-- What needs to be done --
Word for word, retype the lines from the one containing "Given: Open the Ajou University website URL" to the one containing "You are a computer-use" below, keeping both end lines and dropping the pictures.

-- Data supplied --

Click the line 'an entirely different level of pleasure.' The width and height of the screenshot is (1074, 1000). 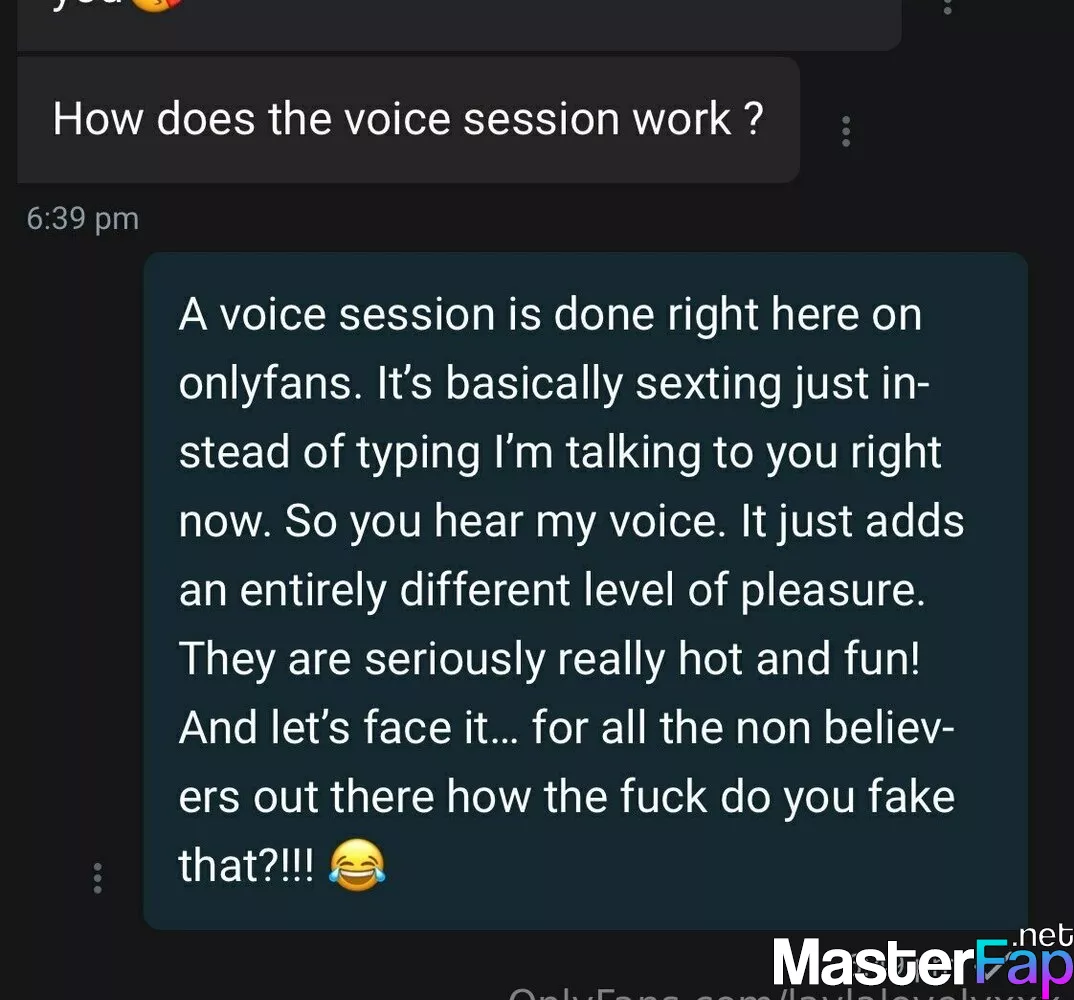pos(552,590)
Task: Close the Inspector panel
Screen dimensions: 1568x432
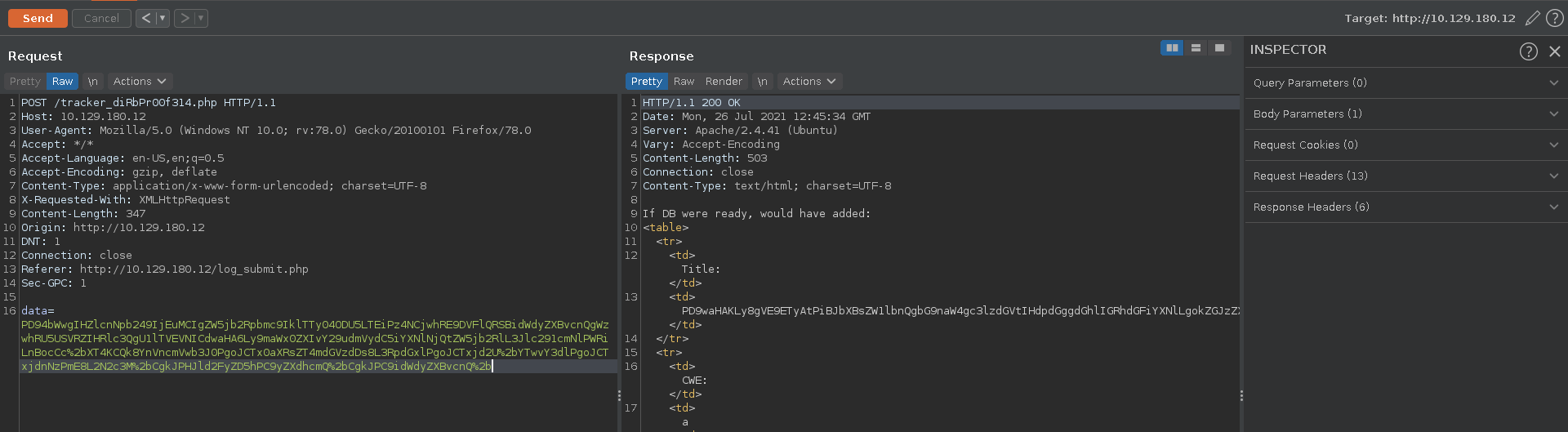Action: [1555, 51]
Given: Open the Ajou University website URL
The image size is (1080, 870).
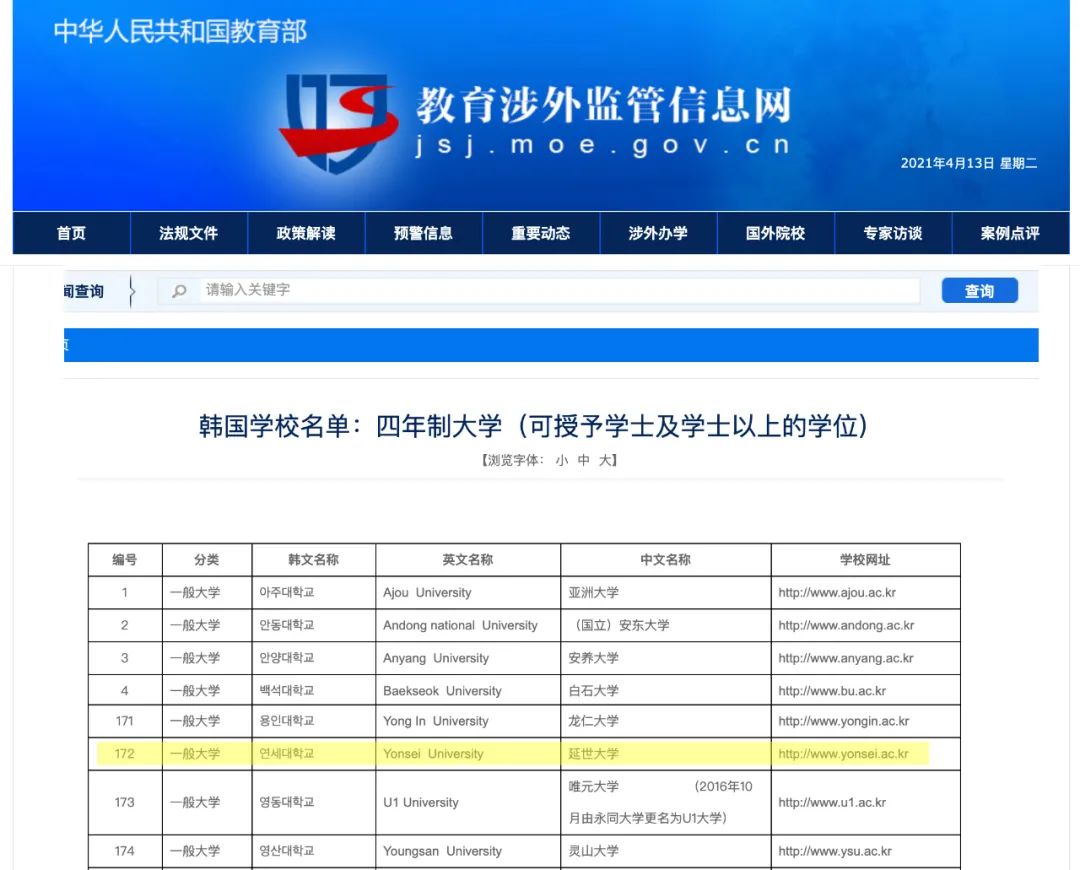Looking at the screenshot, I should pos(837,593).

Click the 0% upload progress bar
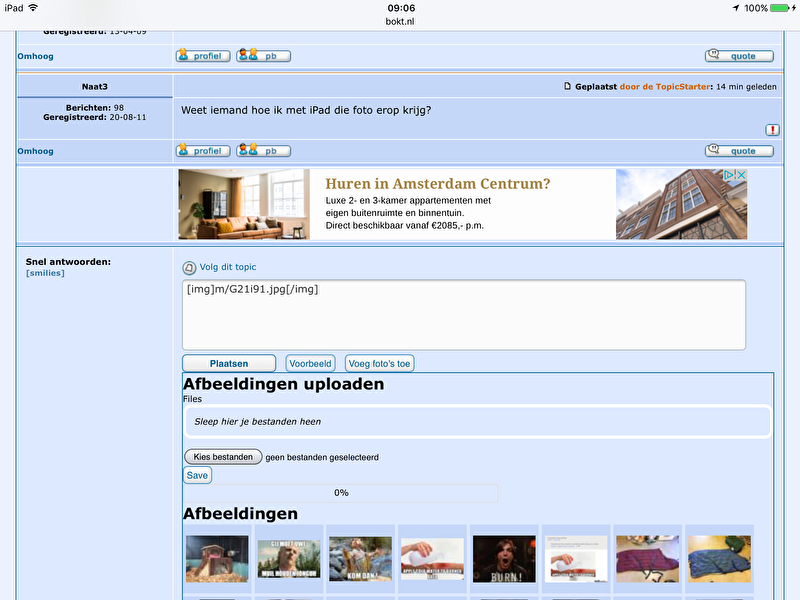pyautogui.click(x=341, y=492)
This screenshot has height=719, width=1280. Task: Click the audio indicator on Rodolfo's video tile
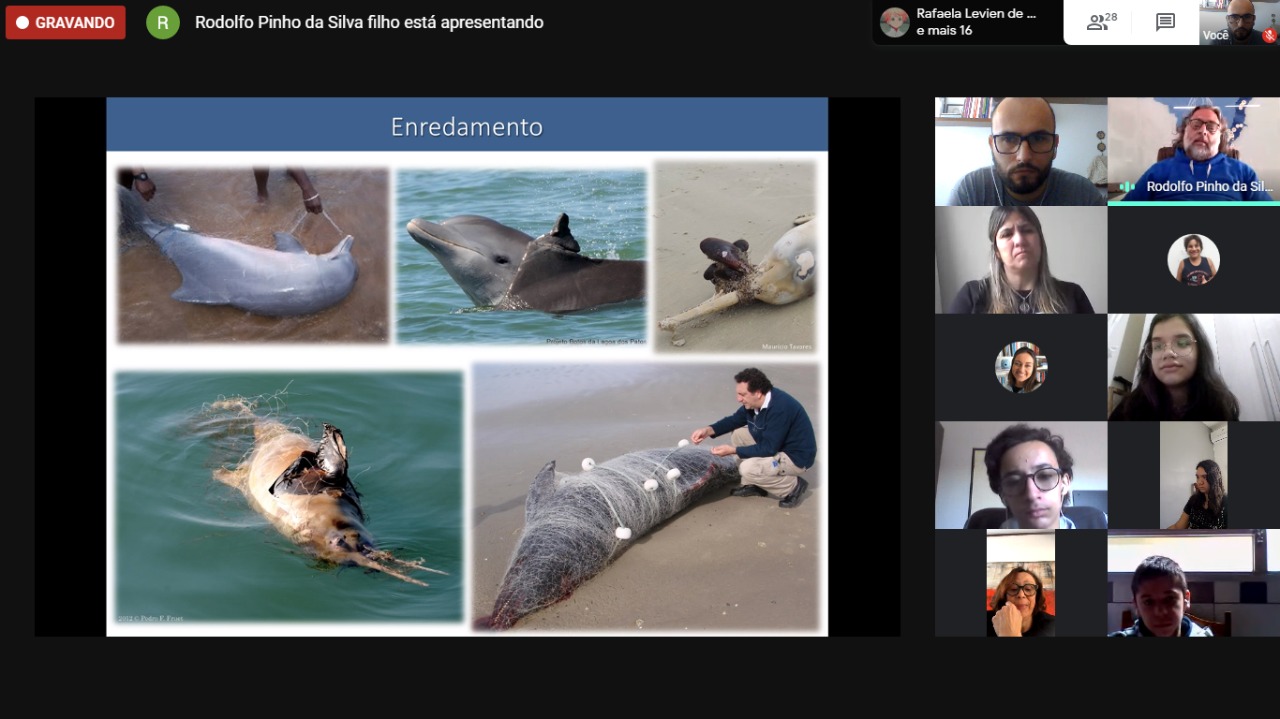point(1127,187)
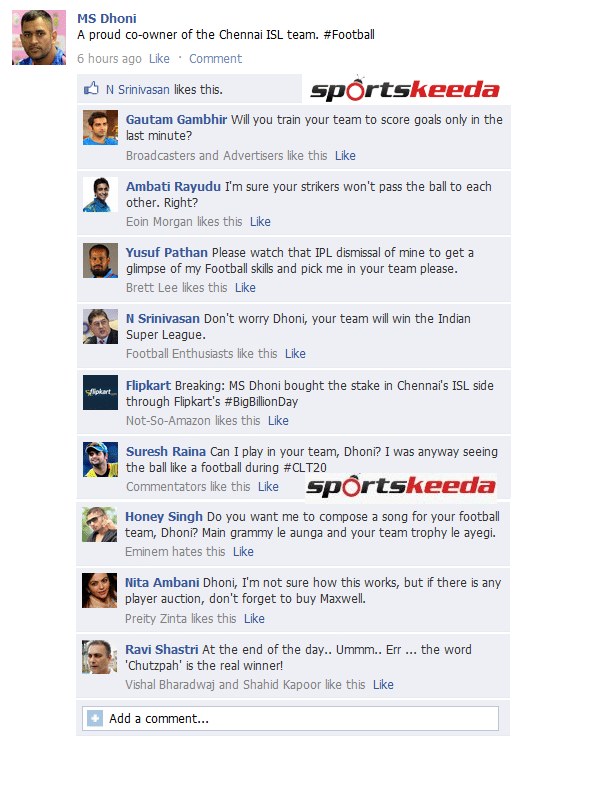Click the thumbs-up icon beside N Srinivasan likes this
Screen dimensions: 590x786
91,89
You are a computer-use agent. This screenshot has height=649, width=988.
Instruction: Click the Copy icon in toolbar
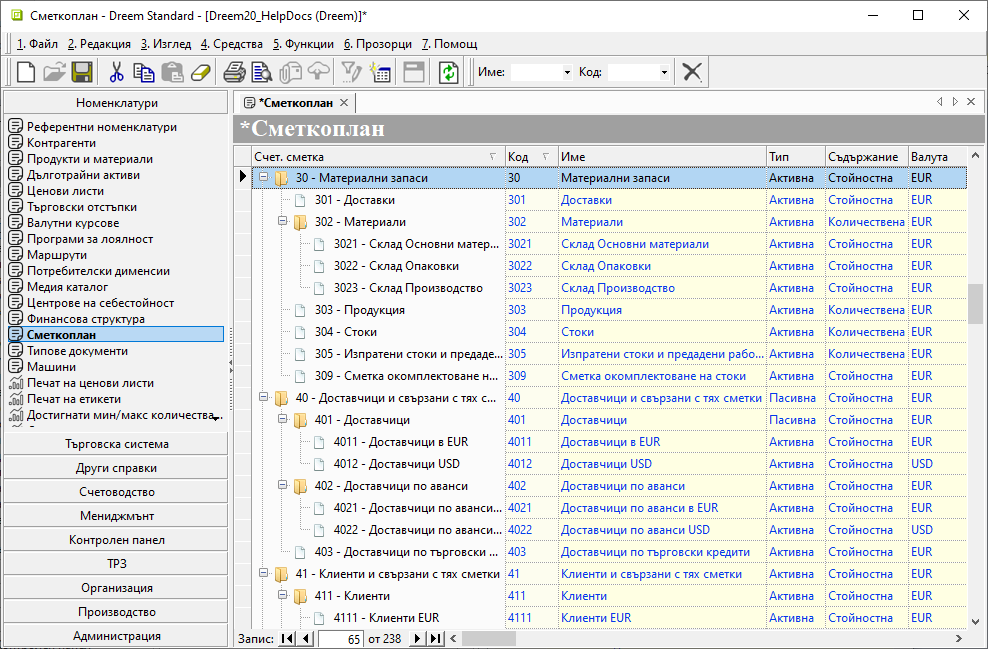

-- Exercise result --
Given: Open the Ajou University website URL
The image size is (1080, 870).
Looking at the screenshot, I should pos(837,593).

Click the 0% upload progress bar
pyautogui.click(x=341, y=492)
This screenshot has height=719, width=1280. Task: Click the audio indicator on Rodolfo's video tile
point(1127,187)
Click the thumbs-up icon beside N Srinivasan likes this
Screen dimensions: 590x786
91,89
You are a computer-use agent. This screenshot has height=649, width=988.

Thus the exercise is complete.